Op de vraag wat Duurzaam Herstel en Duurzaam Repareren onderscheidt van andere keurmerken, antwoordt Filon met het dynamische aspect. “Een keurmerk kan ook averechts werken. Wanneer je een vaste norm bepaalt, dan gaat iedereen zijn best doen om aan die norm te voldoen en vervolgens stopt de ontwikkeling. Je haalt op die manier eigenlijk alle innovatie eruit, terwijl we het tegenovergestelde willen zien. Wij stellen daarom een Pakket van Eisen op waar de bedrijven aan moeten voldoen en dat herzien we elk jaar. Zo komen er steeds meer nieuwe eisen bij.” Wanneer bedrijven het keurmerk aanvragen, zullen ze dus elk jaar moeten innoveren om het keurmerk te behouden. “Het keurmerk halen is nog niet eens zo ingewikkeld, het daadwerkelijk behouden is een stuk lastiger.”
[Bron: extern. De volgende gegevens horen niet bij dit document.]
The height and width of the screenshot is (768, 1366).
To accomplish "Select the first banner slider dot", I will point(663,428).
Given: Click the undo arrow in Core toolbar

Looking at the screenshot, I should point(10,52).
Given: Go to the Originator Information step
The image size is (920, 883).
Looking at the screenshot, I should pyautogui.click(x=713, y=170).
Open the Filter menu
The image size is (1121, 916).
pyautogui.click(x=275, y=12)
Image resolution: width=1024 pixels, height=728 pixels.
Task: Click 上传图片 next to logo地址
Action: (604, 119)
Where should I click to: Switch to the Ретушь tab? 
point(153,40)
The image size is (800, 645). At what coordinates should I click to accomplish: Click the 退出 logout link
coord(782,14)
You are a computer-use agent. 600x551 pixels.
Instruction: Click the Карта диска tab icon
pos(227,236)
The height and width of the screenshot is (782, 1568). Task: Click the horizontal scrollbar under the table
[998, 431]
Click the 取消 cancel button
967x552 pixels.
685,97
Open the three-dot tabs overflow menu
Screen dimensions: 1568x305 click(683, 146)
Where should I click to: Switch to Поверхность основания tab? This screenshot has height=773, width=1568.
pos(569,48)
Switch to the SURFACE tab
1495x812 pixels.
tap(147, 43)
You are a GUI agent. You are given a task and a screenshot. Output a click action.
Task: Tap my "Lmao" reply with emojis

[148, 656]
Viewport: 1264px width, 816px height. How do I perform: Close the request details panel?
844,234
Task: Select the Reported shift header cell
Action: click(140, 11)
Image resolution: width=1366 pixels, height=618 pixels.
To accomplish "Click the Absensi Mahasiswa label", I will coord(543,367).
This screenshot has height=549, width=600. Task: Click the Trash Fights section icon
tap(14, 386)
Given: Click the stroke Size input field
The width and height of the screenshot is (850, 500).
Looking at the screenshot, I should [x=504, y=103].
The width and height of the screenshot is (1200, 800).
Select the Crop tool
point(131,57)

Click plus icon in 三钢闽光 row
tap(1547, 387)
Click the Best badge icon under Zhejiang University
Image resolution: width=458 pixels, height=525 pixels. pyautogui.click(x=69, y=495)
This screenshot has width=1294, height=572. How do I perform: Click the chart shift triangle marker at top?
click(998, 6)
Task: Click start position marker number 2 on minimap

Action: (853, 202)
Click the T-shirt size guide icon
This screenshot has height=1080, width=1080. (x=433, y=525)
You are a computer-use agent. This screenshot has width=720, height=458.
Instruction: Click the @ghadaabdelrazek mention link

Een ander aspect dat ook meespeelt is de gedachte over de prijs. “Wij werken met de definitie van duurzaamheid van de VN-commissie Brundtland”, begint Filon. “De belangrijkste pijlers zijn daarbij voorkomen van verspilling, hergebruik en recycling op het gebied van grondstoffen, energie en Human Resource Management (personeel). Dit zijn echter niet alleen criteria van duurzaamheid, maar ook criteria die de kostprijs bepalen. Mensen zeggen bij duurzaamheid nog vaak dat ze er niet voor willen betalen, maar daar gaat het helemaal niet om. Je gaat juist je kostenplaatje beheersen. Hiermee maak je je bedrijf toekomstbestendig, bied je diensten aan voor marktconforme prijzen en zorg je ervoor dat je dat over tien jaar nog steeds kunt.”